Exercise description — In the records below, swap every occurrence of "Instruction" for "Command" and reproduce the lines with all else unchanged, leaving the pictures out of the answer.

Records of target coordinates
########################################
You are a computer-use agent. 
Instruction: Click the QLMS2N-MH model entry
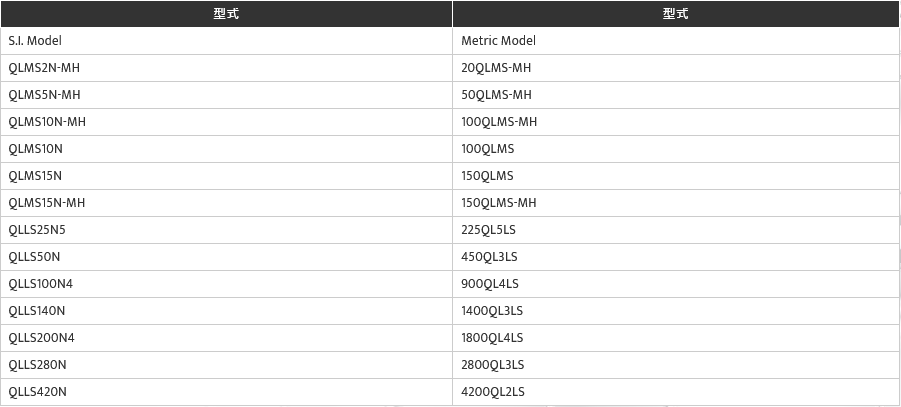tap(44, 68)
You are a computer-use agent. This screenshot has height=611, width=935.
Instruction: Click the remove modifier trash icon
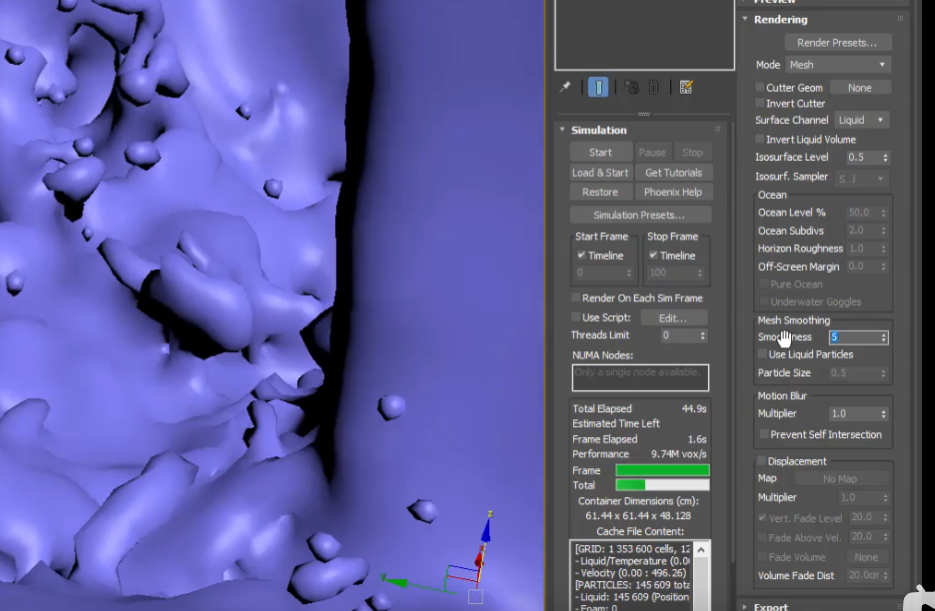654,87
########################################
Response to this task —
You are a computer-use agent. 
Command: Click the QLMS2N-MH model entry
tap(44, 68)
You are a computer-use agent. This screenshot has height=611, width=935.
Command: Click the remove modifier trash icon
654,87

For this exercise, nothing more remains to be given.